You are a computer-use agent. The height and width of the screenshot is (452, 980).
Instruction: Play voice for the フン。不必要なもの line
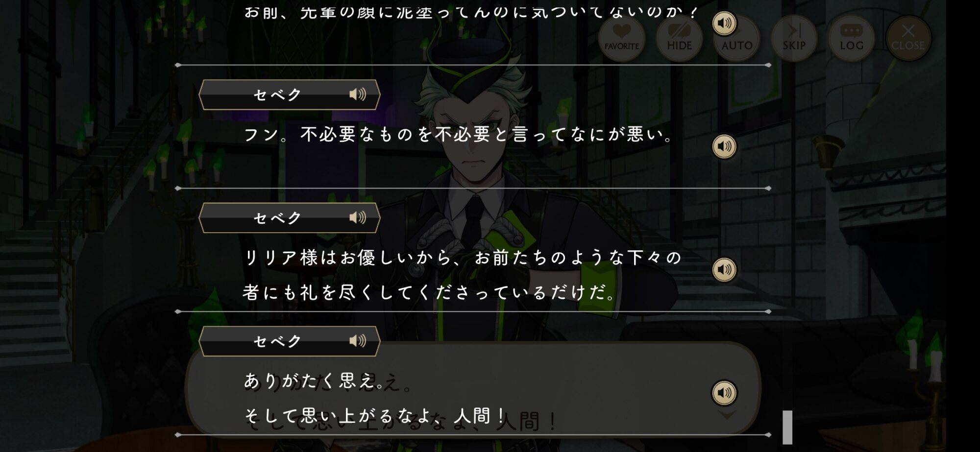(724, 146)
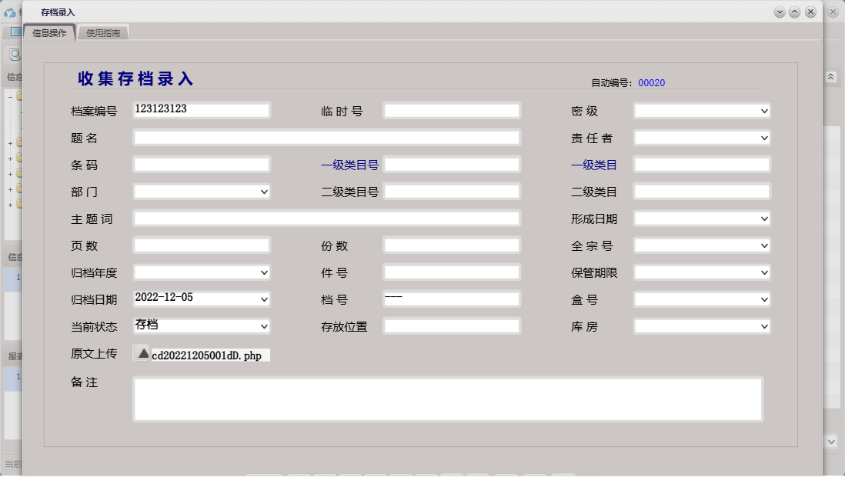Click the collapse arrow on the right panel edge

pyautogui.click(x=830, y=76)
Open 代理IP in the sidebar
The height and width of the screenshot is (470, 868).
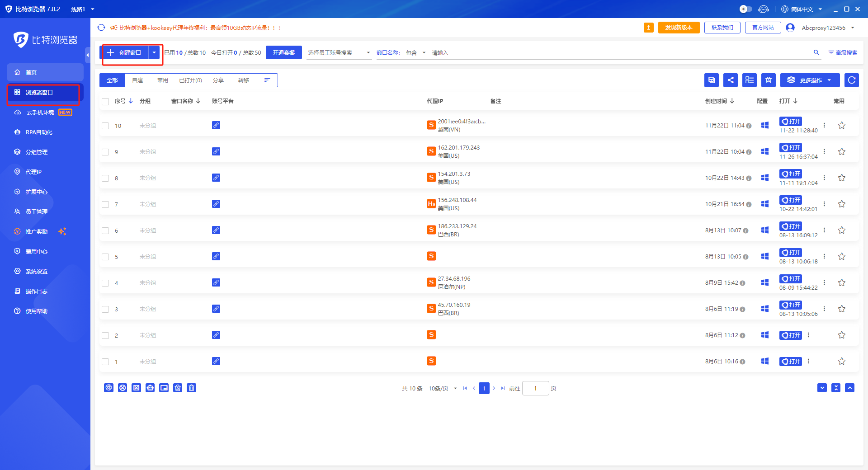pyautogui.click(x=33, y=172)
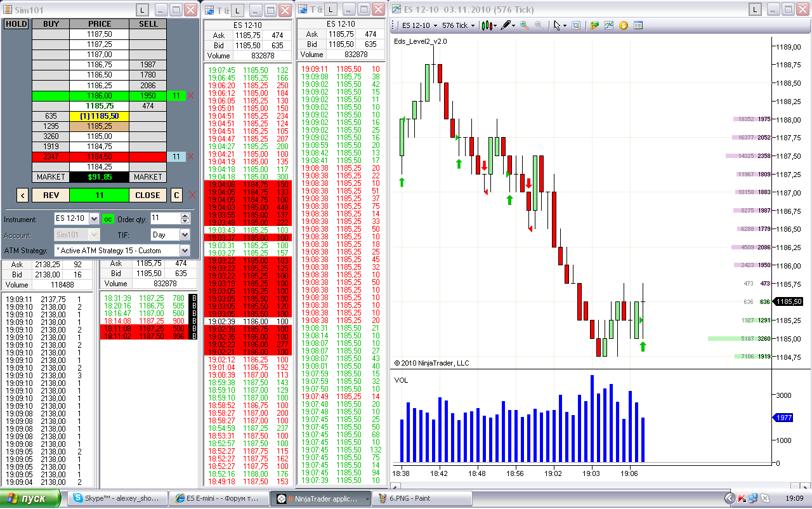Click the zoom in magnifier on chart toolbar

coord(524,25)
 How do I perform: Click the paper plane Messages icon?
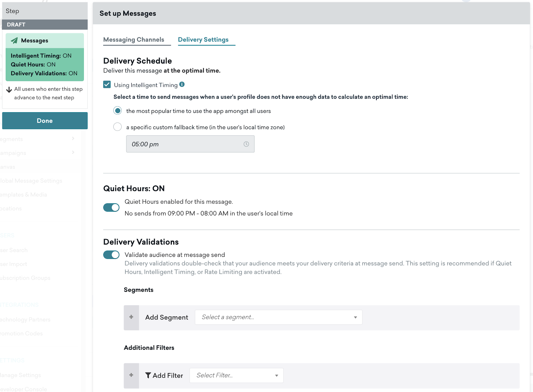14,41
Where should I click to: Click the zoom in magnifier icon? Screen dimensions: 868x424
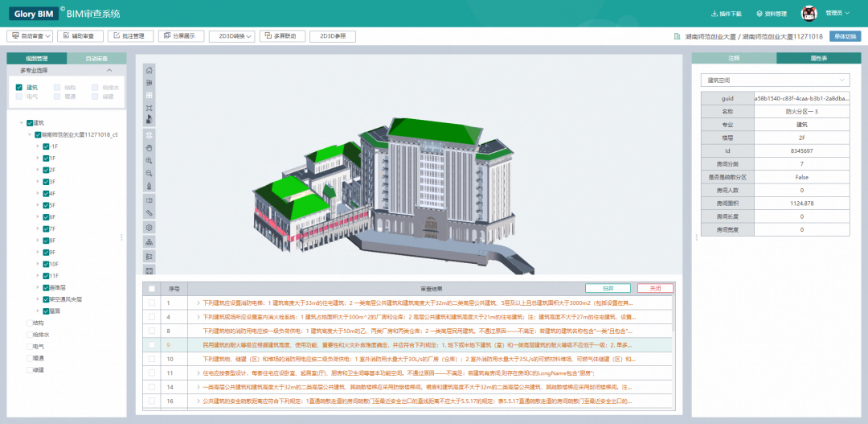click(149, 161)
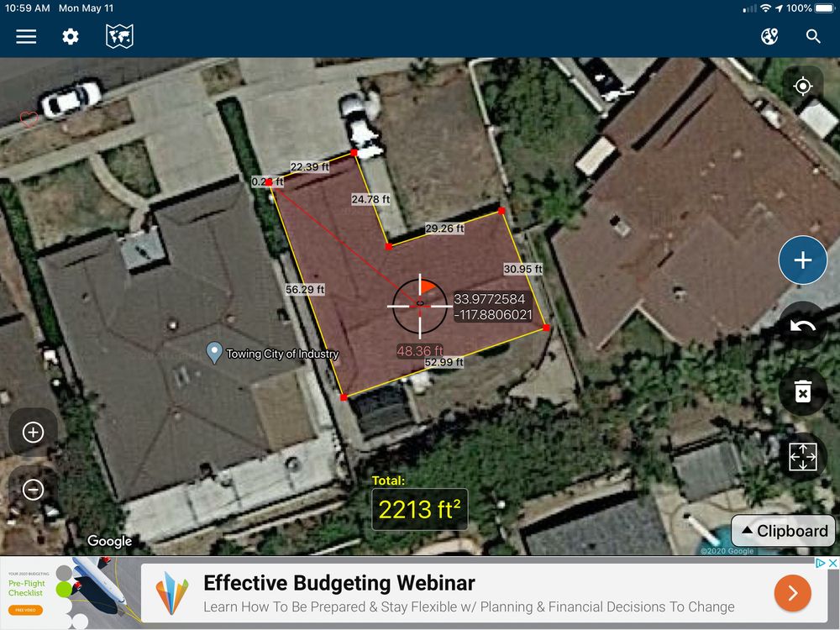The height and width of the screenshot is (630, 840).
Task: Open the hamburger menu
Action: pos(26,36)
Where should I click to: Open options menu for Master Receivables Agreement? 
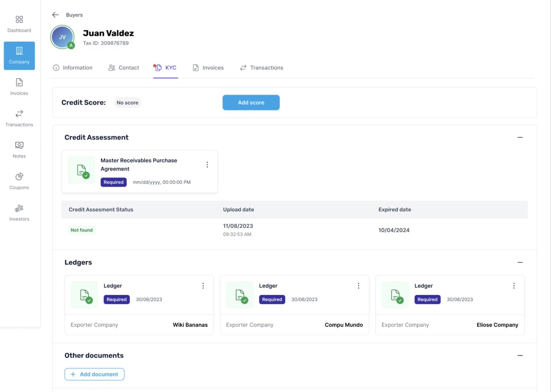pos(207,165)
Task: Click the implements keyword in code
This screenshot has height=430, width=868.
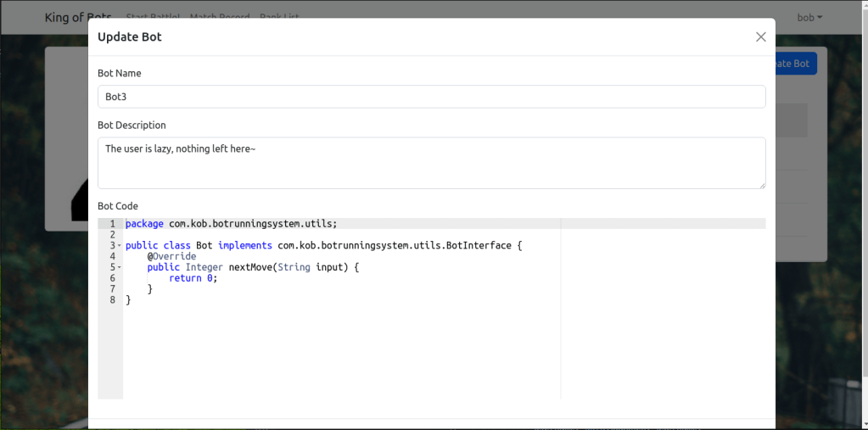Action: pos(244,246)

(YOUR OBJECTIVE) Repeat the data above exactly, leaving out any pictures it holds.

(RESULT)
You are a computer-use agent. The height and width of the screenshot is (452, 980).
Instruction: Play voice for the フン。不必要なもの line
(724, 146)
Click the collapse arrow on the right panel edge

pyautogui.click(x=830, y=76)
Open 代理IP in the sidebar
The height and width of the screenshot is (470, 868).
pyautogui.click(x=33, y=172)
Click the zoom in magnifier on chart toolbar

coord(524,25)
 How do I perform: Click the paper plane Messages icon?
14,41
Where should I click to: Click the zoom in magnifier icon? Screen dimensions: 868x424
click(149, 161)
The height and width of the screenshot is (630, 840).
Task: Open the hamburger menu
Action: pos(26,36)
Where should I click to: Open options menu for Master Receivables Agreement? 
pos(207,165)
Task: Click the implements keyword in code
This screenshot has height=430, width=868.
Action: pos(244,246)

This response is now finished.